**Action item**
Exactly as written, transcribe the lines that run from the one containing "The height and width of the screenshot is (576, 1024)." to the end of the records below.

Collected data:
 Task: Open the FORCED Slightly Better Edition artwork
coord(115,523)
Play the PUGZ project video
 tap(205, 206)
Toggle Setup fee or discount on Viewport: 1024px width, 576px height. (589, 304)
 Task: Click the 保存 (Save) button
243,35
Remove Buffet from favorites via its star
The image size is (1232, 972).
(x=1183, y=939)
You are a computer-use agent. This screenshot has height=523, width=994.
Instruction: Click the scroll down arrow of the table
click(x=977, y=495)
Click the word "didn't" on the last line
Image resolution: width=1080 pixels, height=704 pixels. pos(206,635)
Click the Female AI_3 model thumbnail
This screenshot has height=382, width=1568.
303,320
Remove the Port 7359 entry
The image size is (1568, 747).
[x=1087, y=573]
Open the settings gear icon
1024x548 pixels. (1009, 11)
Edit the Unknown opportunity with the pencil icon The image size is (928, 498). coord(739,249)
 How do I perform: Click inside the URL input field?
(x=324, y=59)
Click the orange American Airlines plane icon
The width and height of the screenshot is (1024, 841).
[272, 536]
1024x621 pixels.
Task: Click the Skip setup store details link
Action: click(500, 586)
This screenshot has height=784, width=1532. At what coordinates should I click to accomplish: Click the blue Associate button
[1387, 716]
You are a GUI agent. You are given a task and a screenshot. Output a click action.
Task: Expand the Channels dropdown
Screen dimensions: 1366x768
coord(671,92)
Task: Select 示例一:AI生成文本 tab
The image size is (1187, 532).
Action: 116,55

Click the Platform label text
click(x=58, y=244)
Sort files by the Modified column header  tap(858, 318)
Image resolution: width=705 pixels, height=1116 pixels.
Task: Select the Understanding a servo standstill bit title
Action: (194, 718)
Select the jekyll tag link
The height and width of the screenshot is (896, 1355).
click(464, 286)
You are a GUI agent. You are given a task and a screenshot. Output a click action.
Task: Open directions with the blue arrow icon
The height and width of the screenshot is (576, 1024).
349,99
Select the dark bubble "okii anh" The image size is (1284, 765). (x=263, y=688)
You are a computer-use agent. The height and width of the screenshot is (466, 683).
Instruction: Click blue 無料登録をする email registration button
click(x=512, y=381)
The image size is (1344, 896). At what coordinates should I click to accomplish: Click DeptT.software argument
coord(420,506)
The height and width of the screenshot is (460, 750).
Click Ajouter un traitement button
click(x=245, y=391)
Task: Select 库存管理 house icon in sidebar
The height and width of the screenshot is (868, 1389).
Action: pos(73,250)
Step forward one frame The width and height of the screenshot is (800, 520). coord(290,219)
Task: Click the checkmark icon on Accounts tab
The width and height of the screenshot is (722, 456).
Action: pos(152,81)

**Written answer**
The height and width of the screenshot is (576, 1024).
349,99
Select the dark bubble "okii anh" The image size is (1284, 765). (x=263, y=688)
You are a computer-use agent. The height and width of the screenshot is (466, 683).
Instruction: Click blue 無料登録をする email registration button
click(x=512, y=381)
The image size is (1344, 896). At what coordinates should I click to accomplish: Click DeptT.software argument
coord(420,506)
The height and width of the screenshot is (460, 750).
Click Ajouter un traitement button
click(x=245, y=391)
Task: Select 库存管理 house icon in sidebar
The height and width of the screenshot is (868, 1389).
Action: pos(73,250)
Step forward one frame The width and height of the screenshot is (800, 520). coord(290,219)
Task: Click the checkmark icon on Accounts tab
The width and height of the screenshot is (722, 456).
Action: pos(152,81)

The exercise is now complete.